Consignes à suivre: Recopiez à l'identique les lignes de la liste ci-dessous, depuis celle qui contient « Expand Privacy Shield using double chevron » jusqu'à celle qui contient « will (136, 291). », ces deux lignes comprises.

* * * * * * * * *

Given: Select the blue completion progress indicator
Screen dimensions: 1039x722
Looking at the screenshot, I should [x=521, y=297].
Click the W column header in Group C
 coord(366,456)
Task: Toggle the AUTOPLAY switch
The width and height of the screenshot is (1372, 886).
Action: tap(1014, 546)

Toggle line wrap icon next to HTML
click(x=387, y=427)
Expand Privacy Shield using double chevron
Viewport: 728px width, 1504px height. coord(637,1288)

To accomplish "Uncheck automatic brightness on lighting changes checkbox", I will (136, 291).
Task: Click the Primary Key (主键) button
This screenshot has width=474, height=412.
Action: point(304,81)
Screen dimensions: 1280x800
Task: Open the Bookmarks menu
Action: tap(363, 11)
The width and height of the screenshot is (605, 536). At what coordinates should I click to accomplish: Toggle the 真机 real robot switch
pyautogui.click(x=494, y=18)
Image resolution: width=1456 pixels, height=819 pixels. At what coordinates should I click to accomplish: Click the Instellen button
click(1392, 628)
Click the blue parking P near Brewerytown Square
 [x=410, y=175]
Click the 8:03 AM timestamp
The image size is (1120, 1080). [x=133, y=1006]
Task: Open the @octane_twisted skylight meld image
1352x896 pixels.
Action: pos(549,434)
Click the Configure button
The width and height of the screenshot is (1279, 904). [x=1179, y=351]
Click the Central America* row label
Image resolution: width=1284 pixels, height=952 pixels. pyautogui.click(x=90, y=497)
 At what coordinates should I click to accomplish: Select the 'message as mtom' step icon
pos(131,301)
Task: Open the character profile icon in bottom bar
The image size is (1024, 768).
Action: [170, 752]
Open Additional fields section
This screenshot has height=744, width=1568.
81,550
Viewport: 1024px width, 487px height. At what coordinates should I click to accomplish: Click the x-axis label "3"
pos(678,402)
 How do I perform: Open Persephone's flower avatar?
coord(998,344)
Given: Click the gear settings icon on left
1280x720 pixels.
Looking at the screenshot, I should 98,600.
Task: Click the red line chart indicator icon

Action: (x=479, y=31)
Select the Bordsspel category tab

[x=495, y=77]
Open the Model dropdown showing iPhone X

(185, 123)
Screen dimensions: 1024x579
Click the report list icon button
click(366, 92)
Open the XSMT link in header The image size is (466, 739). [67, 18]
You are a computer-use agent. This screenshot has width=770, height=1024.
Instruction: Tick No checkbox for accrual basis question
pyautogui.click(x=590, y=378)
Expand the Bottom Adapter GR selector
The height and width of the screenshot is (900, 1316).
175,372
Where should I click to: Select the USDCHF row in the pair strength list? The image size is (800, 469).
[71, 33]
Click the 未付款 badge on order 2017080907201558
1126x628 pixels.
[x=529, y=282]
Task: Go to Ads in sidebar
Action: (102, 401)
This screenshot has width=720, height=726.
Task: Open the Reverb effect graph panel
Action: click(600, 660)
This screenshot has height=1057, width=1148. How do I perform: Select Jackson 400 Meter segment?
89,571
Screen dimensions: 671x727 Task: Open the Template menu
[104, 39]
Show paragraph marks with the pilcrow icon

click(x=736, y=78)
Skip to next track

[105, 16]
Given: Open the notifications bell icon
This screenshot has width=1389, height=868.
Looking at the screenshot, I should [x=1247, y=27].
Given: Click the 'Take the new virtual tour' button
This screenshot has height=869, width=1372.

* * * * * * * * *

Réponse ci-dessous:
Expand Privacy Shield using double chevron
Viewport: 728px width, 1504px height. coord(637,1288)

To accomplish "Uncheck automatic brightness on lighting changes checkbox", I will (136, 291).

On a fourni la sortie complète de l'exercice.